The Americans and Brits dominated out of the water holding the first five positions including Haskins and Tucker, recent silver medalist at the Madrid world cup. Heavy pre-race favourite Fernandes exited the water in seventh place 14 seconds down.
Out onto the testing 40-kilometer bike course, six women made up the lead group including Fernandes. However, late in the first lap, Haskins and Tucker broke away and built a minute lead by the midway mark. On the fifth lap, the second chase group caught up to form one huge chase group of 34 women all in pursuit of the leaders Tucker and Haskins.
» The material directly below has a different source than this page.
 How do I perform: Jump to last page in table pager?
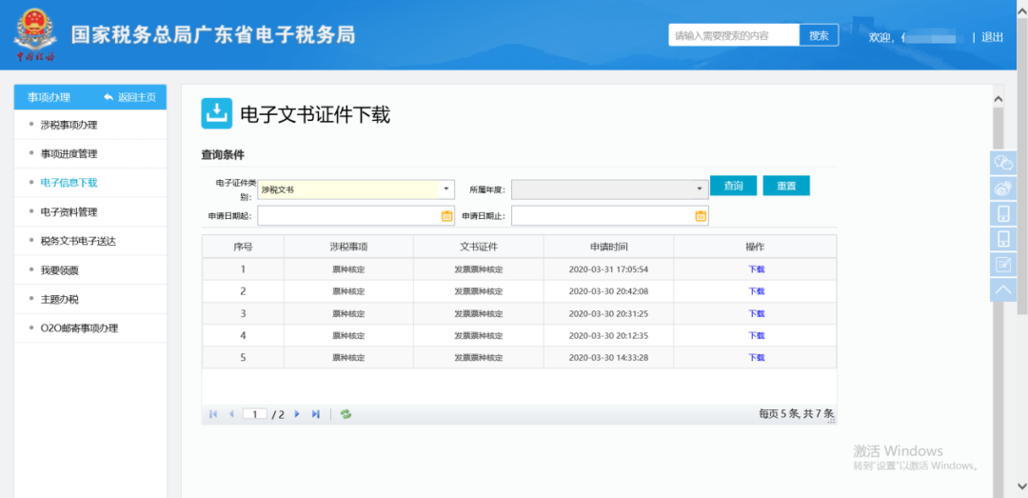(315, 414)
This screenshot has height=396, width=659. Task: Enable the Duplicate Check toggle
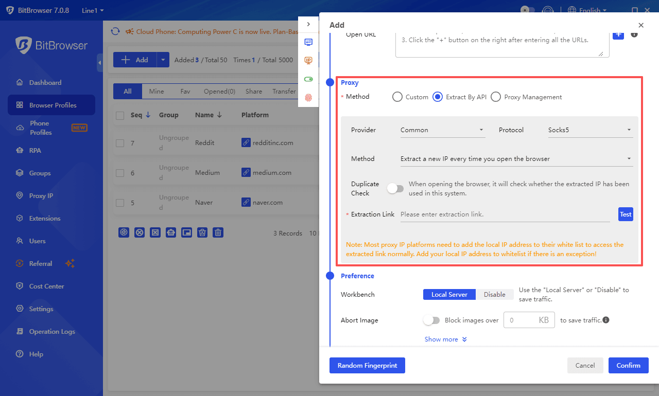pos(395,189)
The bike portion was similar to last year with Haskins in a two-woman breakaway. Eventually she was reeled in late in the run by Warriner but she managed to hang on for the silver. This year, Haskins and Tucker continued to hammer it on the bike, increasing the lead to 1:40 after the sixth of eight laps, and then to 2:02 with one lap to go.
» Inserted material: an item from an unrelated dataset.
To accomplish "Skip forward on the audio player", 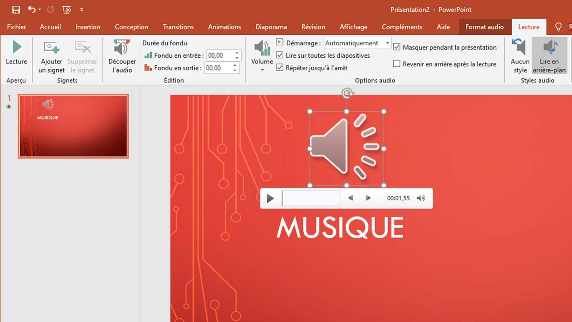I will [x=368, y=198].
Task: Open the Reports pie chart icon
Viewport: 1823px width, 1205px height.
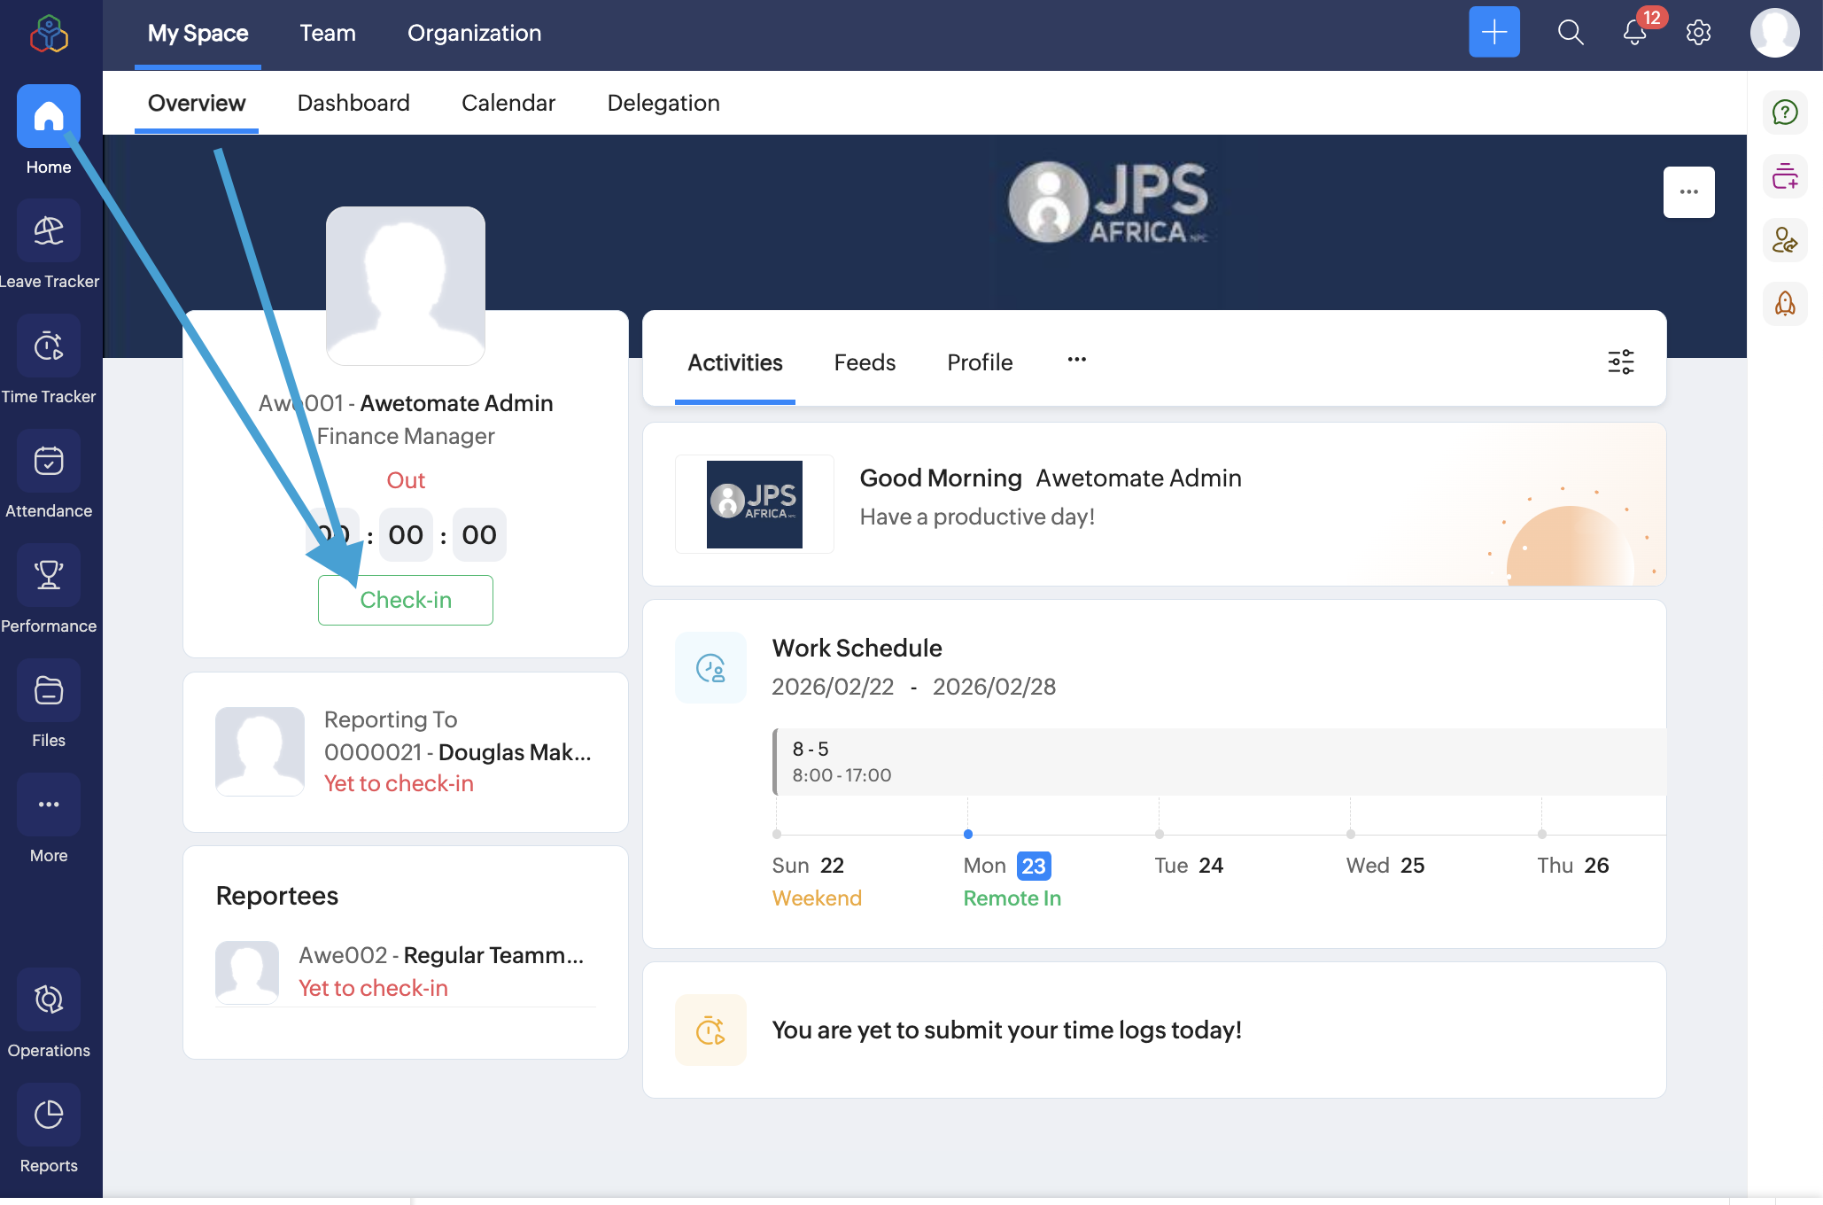Action: tap(49, 1116)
Haskins was first out of T2 with Tucker just five seconds back. A full two minutes later is when the next woman, Emma Moffatt, headed out on the flat 10-kilometer run course. Behind Moffatt was a number of strong runners including Warriner, Lisa Norden, Tanner, and Sweetland. Meanwhile Fernandes looked sluggish and was slow through transition to be one of the last in the group to get on the run course.
The two minutes was more than enough for Haskins and Tucker who ran side by side for nearly the entire ten kilometers until the final turn when Tucker powered ahead to become the second British woman to win an elite world championship. Haskins took the silver for her first ever world championship medal. Up against strong sprinters Moffatt and Densham, it was the guts of Warriner that proved to be the difference as she nipped Densham at the line in a photo finish. It was Warriner's first ever world championship medal. The Aussies went 4-5-6 with Felicity Abram coming across the line after Moffatt.